BACKGROUND: Geriatric conditions may influence outcomes among patients receiving implantable cardioverter-defibrillators (ICDs). We sought to determine the prevalence of frailty and dementia among older adults receiving primary prevention ICDs and to determine the impact of multimorbidity on mortality within 1 year of ICD implantation. METHODS AND RESULTS: The cohort included 83 792 Medicare patients from the National Cardiovascular Data Registry ICD Registry who underwent first primary prevention ICD implantation between 2006 and 2009. These data were merged with Medicare analytic files to determine the prevalence of frailty, dementia, and other conditions before ICD implantation, as well as 1-year mortality. A validated claim-based algorithm was used to identify frail patients. Mutually exclusive patterns of chronic conditions were examined. The association of each pattern with 1-year mortality was assessed using logistic regression models adjusted for selected patient characteristics. Approximately 1 in 10 Medicare patients with heart failure receiving a primary prevention ICD had frailty (10%) or dementia (1%).

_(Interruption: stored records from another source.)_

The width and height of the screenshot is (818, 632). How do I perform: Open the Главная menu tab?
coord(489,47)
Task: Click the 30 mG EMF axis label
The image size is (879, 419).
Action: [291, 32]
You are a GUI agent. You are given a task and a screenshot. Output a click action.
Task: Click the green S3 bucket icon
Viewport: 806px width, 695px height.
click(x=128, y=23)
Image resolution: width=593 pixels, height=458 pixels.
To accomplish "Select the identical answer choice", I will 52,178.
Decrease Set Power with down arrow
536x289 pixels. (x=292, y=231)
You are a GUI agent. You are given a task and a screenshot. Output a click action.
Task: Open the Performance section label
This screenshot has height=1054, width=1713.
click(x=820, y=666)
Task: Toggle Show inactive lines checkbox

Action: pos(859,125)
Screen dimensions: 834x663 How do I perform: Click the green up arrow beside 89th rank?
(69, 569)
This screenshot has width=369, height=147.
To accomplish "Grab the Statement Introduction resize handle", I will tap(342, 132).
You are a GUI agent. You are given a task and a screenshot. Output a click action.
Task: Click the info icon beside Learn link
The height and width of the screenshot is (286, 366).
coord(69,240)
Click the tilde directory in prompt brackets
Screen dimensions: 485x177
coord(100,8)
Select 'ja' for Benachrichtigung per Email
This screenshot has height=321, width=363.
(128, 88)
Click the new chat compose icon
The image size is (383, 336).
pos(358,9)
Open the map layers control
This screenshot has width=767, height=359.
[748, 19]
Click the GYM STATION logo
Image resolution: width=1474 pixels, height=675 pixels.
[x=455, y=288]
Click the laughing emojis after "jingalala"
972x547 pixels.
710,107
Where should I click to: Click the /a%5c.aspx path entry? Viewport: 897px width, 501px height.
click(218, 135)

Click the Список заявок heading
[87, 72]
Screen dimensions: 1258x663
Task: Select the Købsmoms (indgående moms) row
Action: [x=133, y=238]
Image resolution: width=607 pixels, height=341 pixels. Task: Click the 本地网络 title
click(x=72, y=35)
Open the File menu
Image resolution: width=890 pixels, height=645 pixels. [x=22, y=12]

One-year mortality was 22% for patients with frailty, 27% for patients with dementia, and 12% in the overall cohort. Several multimorbidity patterns were associated with high 1-year mortality rates: dementia with frailty (29%), frailty with chronic obstructive pulmonary disease (25%), and frailty with diabetes mellitus (23%). These patterns were present in 8% of the cohort. CONCLUSIONS: More than 10% of Medicare beneficiaries with heart failure receiving primary prevention ICDs have frailty or dementia. These patients had significantly higher 1-year mortality than those with other common chronic conditions. Frailty and dementia should be considered in clinical decision-making and guideline development.